Ingram was named Glamorgan's player of the season in 2024 after scoring 2,001 runs across all three formats, and signed a new two-year contract extending his stay to 2026, when he retired.

===Warriors===

Ingram played for the Chevrolet Warriors in South African domestic cricket and he was previously captain of this team. He participated in the 2010 Champions League Twenty20, scoring well and assisting his team to reach the final. During the 2015 One Day Cup he almost took Warriors to the final in Cape Town against Cape Cobras, but they were beaten on the net run-rate by the Titans. He scored 93, 106 not out and 90 not out consecutively. The 90 was made in a thrilling South African domestic one day record-breaking run chase against Lions in a match that was played in Buffalo Park, East London.

===Twenty20 Leagues===
As well as playing for Warriors and Glamorgan, Ingram has had some success in Twenty20 leagues, having appeared in the IPL, Big Bash League, Pakistan Super League, Caribbean Premier League and Afghanistan Premier League. He is the first captain to win the Bat Toss conducted by Mathew Hayden for Adelaide Strikers against Brisbane Heat in the Big Bash League.

In September 2018, he was named in Kabul's squad in the first edition of the Afghanistan Premier League tournament. In December 2018, he was bought by the Delhi Capitals in the player auction for the 2019 Indian Premier League. On 24 February 2019, he became the first player of the team Karachi Kings to score a century, as well as the highest individual scorer in Pakistan Super League at that time.

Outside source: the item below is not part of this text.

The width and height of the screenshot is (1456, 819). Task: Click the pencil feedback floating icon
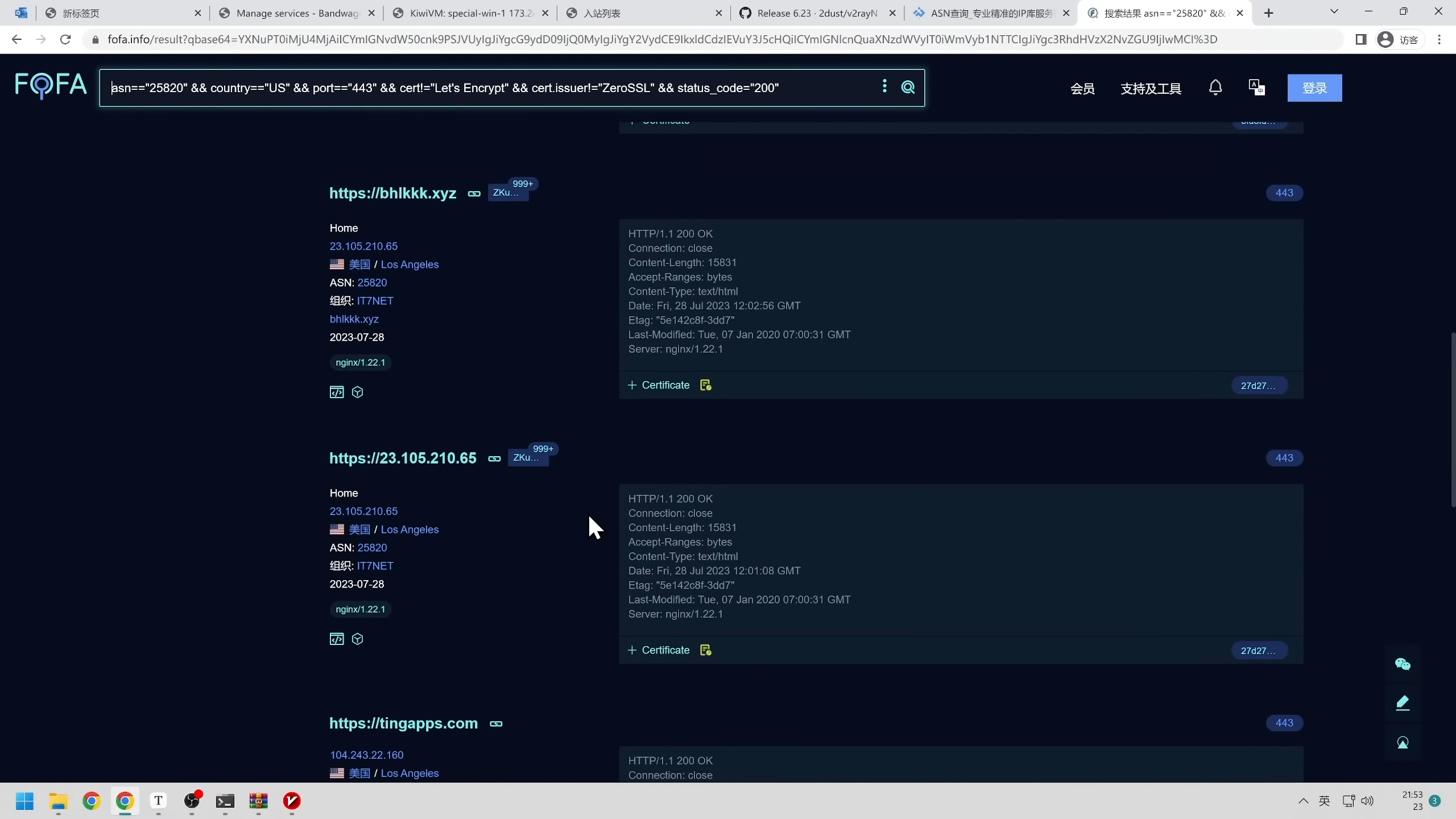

In July 2019, he was selected to play for the Belfast Titans in the inaugural edition of the Euro T20 Slam cricket tournament. However, the following month the tournament was cancelled. He was released by the Delhi Capitals ahead of the 2020 IPL auction. Ahead of the 2020 PSL Draft, he was released by Karachi Kings, he played for two years with the franchise. In December 2019, he was drafted by Islamabad United as second pick of the Platinum Category round at the 2020 PSL draft. In July 2020, he was named in the St Lucia Zouks squad for the 2020 Caribbean Premier League. However, Ingram was one of five South African cricketers to miss the tournament, after failing to confirm travel arrangements in due time.

In October 2020, he was drafted by the Galle Gladiators for the inaugural edition of the Lanka Premier League.

== International career ==

Ingram made his Twenty20 International debut against Zimbabwe during Zimbabwe's tour of South Africa in 2010, playing in both matches. He didn't bat for long, scoring a total of 15 runs in the two-match series (3 & 12) as South Africa registered victories in both matches. He made his mark on his ODI debut in the ODI series against Zimbabwe that followed by scoring a century (124), only the sixth person to score a century on debut and the first South African ever to achieve this honour.